«Le cumul des ventes de livres de Jordan Bardella, Nicolas Sarkozy, Philippe de Villiers et Xenia Federova, chez Fayard, est équivalent à la vente d’un seul livre de Guillaume Musso [publié par Calmann-Lévy, ndlr].» Ce rappel acidulé est adressé à Arnaud Lagardère, PDG de Lagardère et d’Hachette Livre, dans les pages du Monde. Eliane Calmann-Lévy, l’héritière de la maison d’édition qui porte son nom, y attaque la ligne éditoriale des médias de l’empire du milliardaire Vincent Bolloré, qui selon elle déteint sur l’ensemble du groupe, et donc, sur sa propre boutique.
«La désormais coloration de droite nationaliste et le tropisme prorusse, avec notamment la présence au Journal du dimanche [JDD], de Xenia Fedorova [ex-dirigeante de la chaîne de télévision RT France, et autrice chez Fayard, filiale d’Hachette, ndlr], propagandiste de Poutine, mettent très mal à l’aise la majorité des 66 000 collaborateurs de Vivendi-Lagardère et de Louis Hachette Group, de nombreux auteurs, sans compter des partenaires commerciaux et des actionnaires», fait-elle ainsi savoir par l’intermédiaire du quotidien du soir.
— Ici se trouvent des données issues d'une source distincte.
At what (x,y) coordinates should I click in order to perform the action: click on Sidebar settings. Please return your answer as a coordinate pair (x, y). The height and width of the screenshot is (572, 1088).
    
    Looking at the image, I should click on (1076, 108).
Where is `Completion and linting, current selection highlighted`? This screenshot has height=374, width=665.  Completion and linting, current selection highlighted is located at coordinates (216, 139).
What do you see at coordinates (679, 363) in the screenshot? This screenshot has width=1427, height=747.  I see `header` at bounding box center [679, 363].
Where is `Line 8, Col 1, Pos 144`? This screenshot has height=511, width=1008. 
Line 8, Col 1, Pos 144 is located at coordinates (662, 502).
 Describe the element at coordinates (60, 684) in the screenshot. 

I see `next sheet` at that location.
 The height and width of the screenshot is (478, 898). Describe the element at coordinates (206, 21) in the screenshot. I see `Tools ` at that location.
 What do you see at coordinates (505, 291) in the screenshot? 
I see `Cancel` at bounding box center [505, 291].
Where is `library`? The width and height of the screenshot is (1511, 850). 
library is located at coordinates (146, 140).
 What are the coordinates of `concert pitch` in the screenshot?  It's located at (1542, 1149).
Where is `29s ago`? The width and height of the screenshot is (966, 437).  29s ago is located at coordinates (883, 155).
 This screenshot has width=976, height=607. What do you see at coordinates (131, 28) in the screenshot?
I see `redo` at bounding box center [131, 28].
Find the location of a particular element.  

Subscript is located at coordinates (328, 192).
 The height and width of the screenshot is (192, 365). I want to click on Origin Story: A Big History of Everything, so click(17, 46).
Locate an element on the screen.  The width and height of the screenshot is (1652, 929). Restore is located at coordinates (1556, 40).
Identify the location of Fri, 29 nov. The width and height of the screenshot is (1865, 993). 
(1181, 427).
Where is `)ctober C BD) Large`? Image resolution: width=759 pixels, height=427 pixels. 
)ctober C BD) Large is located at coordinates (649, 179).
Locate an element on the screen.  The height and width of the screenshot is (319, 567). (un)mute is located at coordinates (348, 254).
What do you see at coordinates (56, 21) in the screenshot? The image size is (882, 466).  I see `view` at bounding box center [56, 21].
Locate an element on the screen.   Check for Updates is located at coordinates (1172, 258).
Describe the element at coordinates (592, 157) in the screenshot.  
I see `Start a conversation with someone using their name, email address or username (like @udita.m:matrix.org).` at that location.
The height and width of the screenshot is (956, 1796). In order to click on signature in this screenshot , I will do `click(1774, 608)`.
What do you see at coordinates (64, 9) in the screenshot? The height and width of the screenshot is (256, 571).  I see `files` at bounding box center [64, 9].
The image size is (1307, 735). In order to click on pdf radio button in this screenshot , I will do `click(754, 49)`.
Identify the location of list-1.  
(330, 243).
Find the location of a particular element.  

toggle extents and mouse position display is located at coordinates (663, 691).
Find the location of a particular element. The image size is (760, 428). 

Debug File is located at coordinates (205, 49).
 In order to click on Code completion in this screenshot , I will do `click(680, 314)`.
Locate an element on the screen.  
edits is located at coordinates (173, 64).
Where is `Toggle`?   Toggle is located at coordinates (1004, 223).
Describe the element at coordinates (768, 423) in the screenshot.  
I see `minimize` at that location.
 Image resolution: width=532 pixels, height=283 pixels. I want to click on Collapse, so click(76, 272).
Eliane Calmann-Lévy suggère ensuite, en des termes choisis, que pour «apaiser une situation crispante et improductive, tout en permettant la libre expression, la meilleure solution serait de revendre Fayard, le JDD et Europe 1 au groupe Bolloré, et de permettre ainsi à Louis Hachette Group de renouer avec une réelle neutralité politique bienvenue et attendue». Une prise de parole qui intervient opportunément après une décision de la commission européenne le 18 juillet, selon laquelle Vivendi est accusé d’avoir anticipé sa prise de contrôle de Lagardère. Si les poursuites étaient confirmées, le groupe encourt une amende de 10 % de son chiffre d’affaires.
La requête de l’actionnaire de Calmann-Lévy a toutefois été balayée par Arnaud Lagardère, toujours dans le Monde, qui réaffirme que «Fayard, Europe 1 et le JDD sont partie intégrante du groupe Lagardère, ils doivent y rester : leur succès d’audience montre d’ailleurs bien qu’ils ont un rôle à jouer dans la société française». L’offensive de l’héritière fait suite à une campagne menée par des éditeurs indépendants au printemps contre le milliardaire catholique conservateur, avec la parution d’un ouvrage début juin intitulé «Déborder Bolloré». Plusieurs contributions y décryptent justement ses méthodes de prédation économiques, afin de prendre le contrôle de pans entiers de l’industrie culturelle.